Output Artifacts (Contract)¶
This page defines the on-disk artifact contract sdmxflow produces: file names, semantics, and how to use them in a warehouse ingestion workflow.
Artifact Contract (stable) Given an
out_dir,sdmxflowwrites:
dataset.csv(append-only facts; first columnlast_updated)metadata.json(metadata history + operational fields)codelists/(reference tables withcode,name)Optional:
logs/whensave_logs=True.
Directory layout¶
<out_dir>/
dataset.csv
metadata.json
codelists/
<CODELIST_ID>.csv
logs/ # only when save_logs=True
<agency>__<dataset>__<timestamp>.log
dataset.csv¶
Schema¶
dataset.csv is the provider dataset schema with one additional leading column:
last_updated(string, UTC ISO-8601, e.g.2026-03-03T00:00:00Z)
All remaining columns are provider-defined and depend on the dataset.
Important
sdmxflowdoes not deduplicate across versions. When a new upstream version is appended, it appends the full downloaded slice tagged with that version’slast_updated.
Example rows¶
Example (illustrative — provider columns vary):
last_updated,geo,sex,time_period,value
2026-03-01T00:00:00Z,DE,M,2024-12,123.4
2026-03-01T00:00:00Z,DE,F,2024-12,120.1
2026-02-01T00:00:00Z,DE,M,2024-11,122.9
Append behavior¶
- On the first successful fetch,
dataset.csvis created with a header. - On later fetches,
sdmxflowappends rows only when the upstreamlast_updatedtimestamp changed. - If the provider changes the CSV header (column names or ordering), append fails with a schema/metadata error instead of producing a corrupted mixed-schema history.

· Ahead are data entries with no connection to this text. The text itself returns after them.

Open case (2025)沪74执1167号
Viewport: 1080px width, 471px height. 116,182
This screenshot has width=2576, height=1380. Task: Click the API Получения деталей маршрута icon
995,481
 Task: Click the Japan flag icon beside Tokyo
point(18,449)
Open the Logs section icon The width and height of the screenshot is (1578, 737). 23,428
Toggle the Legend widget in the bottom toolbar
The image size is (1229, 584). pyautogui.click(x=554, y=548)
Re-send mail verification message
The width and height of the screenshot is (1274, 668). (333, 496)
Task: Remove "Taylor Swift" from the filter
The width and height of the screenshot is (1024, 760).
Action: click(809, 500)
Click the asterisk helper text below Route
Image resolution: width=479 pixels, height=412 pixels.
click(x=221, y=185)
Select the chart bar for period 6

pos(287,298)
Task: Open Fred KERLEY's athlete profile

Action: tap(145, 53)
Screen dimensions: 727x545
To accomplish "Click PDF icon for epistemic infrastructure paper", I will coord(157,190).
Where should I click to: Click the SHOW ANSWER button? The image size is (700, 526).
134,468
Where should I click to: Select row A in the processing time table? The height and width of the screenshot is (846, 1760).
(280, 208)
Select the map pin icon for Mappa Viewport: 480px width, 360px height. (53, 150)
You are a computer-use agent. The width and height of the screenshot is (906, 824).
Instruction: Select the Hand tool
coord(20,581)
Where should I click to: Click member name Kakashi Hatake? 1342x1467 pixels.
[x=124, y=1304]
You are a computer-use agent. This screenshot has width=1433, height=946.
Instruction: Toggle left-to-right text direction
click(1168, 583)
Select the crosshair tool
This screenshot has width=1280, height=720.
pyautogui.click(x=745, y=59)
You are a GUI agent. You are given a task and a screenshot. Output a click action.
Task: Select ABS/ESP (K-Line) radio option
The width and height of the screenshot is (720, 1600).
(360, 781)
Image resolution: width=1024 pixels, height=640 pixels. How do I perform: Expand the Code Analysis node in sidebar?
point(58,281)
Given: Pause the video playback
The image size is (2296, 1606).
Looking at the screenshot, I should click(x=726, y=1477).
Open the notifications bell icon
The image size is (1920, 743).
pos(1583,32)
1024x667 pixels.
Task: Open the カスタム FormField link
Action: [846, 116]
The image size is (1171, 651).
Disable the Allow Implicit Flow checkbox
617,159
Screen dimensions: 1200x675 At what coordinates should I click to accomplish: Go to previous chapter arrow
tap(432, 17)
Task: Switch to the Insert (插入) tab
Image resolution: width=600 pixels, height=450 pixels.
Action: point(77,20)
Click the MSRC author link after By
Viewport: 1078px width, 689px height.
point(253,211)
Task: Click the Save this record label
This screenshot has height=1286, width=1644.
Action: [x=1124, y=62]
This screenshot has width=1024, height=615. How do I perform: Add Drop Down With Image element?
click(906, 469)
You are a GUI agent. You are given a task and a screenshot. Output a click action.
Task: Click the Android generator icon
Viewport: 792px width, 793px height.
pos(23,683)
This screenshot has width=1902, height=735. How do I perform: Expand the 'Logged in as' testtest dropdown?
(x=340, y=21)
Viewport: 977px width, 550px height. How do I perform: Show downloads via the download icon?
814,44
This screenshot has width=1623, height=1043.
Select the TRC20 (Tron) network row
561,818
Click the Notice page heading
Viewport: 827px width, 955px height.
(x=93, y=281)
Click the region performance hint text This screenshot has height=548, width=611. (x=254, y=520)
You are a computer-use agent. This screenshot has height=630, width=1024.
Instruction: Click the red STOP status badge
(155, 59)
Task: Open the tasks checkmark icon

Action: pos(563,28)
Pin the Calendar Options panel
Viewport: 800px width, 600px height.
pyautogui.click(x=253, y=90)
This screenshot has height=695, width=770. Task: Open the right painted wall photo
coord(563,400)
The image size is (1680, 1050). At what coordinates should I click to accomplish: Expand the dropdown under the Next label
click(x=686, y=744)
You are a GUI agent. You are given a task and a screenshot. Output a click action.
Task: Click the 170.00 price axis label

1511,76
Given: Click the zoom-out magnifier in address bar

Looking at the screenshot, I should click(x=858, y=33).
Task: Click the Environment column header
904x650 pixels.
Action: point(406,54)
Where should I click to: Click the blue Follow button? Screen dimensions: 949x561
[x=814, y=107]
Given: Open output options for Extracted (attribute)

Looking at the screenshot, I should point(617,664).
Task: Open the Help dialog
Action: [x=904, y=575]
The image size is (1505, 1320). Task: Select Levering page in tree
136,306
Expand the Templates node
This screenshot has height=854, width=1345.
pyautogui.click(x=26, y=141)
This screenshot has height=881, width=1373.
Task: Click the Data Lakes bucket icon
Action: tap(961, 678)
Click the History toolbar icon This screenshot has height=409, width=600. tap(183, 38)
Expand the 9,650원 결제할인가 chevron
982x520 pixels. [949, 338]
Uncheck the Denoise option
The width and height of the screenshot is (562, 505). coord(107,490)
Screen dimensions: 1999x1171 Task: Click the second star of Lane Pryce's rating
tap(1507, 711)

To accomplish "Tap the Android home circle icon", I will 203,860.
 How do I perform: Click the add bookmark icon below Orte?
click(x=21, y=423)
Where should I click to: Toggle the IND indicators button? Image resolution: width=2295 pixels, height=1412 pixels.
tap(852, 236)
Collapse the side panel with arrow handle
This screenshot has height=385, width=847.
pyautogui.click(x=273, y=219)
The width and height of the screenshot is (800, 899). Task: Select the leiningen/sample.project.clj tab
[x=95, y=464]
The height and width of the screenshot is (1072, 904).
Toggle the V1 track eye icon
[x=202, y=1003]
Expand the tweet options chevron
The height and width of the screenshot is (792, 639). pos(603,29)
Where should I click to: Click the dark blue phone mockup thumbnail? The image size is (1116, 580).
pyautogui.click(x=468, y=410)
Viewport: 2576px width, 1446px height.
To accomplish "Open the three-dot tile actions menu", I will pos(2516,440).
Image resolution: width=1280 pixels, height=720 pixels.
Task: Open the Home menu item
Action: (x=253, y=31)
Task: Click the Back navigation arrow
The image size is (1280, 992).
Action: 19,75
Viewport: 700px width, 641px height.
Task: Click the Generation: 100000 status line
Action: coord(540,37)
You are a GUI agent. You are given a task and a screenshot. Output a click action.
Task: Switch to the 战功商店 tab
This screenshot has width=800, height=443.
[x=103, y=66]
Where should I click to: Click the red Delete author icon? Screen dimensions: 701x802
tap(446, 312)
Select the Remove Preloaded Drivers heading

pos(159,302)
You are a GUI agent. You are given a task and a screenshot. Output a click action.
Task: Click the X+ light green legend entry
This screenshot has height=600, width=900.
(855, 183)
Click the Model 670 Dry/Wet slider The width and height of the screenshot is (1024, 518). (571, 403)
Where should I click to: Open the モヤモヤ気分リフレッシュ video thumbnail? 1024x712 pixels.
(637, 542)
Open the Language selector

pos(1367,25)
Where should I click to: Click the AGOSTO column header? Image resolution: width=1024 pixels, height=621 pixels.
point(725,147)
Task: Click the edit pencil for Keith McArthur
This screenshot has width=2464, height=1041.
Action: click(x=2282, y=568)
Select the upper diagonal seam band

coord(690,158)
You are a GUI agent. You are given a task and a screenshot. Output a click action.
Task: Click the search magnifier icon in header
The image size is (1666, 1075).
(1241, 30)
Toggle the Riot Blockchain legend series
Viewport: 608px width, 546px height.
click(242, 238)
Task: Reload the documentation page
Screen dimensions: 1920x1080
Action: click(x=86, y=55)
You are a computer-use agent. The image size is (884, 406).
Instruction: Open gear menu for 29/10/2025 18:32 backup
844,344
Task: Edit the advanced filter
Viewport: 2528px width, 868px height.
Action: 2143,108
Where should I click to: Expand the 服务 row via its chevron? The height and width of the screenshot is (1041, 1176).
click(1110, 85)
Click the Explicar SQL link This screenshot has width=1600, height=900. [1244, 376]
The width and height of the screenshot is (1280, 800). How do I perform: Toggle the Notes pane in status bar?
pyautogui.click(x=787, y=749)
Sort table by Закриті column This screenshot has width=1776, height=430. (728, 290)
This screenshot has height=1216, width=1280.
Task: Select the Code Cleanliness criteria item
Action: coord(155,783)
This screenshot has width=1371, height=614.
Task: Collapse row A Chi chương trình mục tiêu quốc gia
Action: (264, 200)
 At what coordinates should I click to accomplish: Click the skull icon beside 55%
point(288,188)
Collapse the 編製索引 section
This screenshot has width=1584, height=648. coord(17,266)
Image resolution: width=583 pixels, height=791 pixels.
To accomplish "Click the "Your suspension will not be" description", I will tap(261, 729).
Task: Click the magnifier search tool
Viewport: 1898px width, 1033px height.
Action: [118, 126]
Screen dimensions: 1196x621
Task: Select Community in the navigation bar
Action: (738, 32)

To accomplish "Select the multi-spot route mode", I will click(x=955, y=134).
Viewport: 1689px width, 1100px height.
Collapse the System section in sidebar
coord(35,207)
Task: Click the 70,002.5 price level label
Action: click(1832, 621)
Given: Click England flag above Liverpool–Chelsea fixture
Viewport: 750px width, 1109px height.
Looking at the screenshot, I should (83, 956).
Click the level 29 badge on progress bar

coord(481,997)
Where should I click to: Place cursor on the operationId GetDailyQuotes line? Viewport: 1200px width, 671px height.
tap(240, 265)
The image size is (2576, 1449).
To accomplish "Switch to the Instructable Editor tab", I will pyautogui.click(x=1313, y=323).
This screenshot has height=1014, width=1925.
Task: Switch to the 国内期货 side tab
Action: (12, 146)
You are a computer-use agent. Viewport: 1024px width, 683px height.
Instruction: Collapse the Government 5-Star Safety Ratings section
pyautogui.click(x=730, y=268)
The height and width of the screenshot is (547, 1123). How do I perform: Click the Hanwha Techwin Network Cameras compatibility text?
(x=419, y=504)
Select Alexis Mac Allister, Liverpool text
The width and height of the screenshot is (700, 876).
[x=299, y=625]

How to use in a warehouse¶
Common patterns:
- Truncate + reload staging: load the full append-only file each run, then model “latest” downstream.
- Incremental load: load only rows where
last_updatedis newer than what your warehouse already has.
See Integration Patterns.
metadata.json¶
metadata.json is the operational and lineage record.
Key semantics:
last_fetched_atupdates on every fetch attempt (even if no new data appended).versions[]is append-only and records one entry per appended upstream version.codelists[]maps dataset columns to codelist files.
Example structure (snippet)¶
The exact file contains more fields; this snippet matches the current schema shape:
{
"schema_version": 1,
"agency_id": "ESTAT",
"dataset_id": "lfsa_egai2d",
"created_at": "2026-03-03T01:02:03Z",
"last_fetched_at": "2026-03-03T02:00:00Z",
"last_updated_at": "2026-03-03T02:00:00Z",
"last_updated_data_at": "2026-03-01T00:00:00Z",
"files": {
"datasets": {"csv": "dataset.csv"},
"codelists": {
"sex": "codelists/CL_SEX.csv"
}
},
"versions": [
{
"agency_id": "ESTAT",
"created_at": "2026-03-03T02:00:00Z",
"last_updated_data_at": "2026-03-01T00:00:00Z",
"dataset": {"rows_appended": 12345, "last_updated_column": "last_updated"},
"http": {"url": "https://…", "status_code": 200, "headers": {"etag": "…"}}
}
],
"codelists": [
{
"column_name": "sex",
"column_pos": 2,
"codelist_id": "CL_SEX",
"codelist_path": "codelists/CL_SEX.csv",
"codelist_kind": "dimension",
"codelist_type": "reference",
"codelist_labels": {"en": "Sex"}
}
]
}
Note Timestamps are written as UTC ISO-8601
...Zstrings.
codelists/¶
codelists/ contains one CSV per used codelist, with a stable two-column schema:
code(string)name(best-effort label, typically English if available)
Example:
How to join to fact columns¶
- Identify the fact column (dimension/attribute) you want to decode.
- Load the codelist CSV matching that column (use
metadata.json→codelists[]mapping). - Join
facts.<column>=codelist.code.
See Integration Patterns for examples.
Logs (save_logs=True)¶
If you enabled per-run log capture, a log file is written under <out_dir>/logs/.
See Logging for the INFO-level logging contract.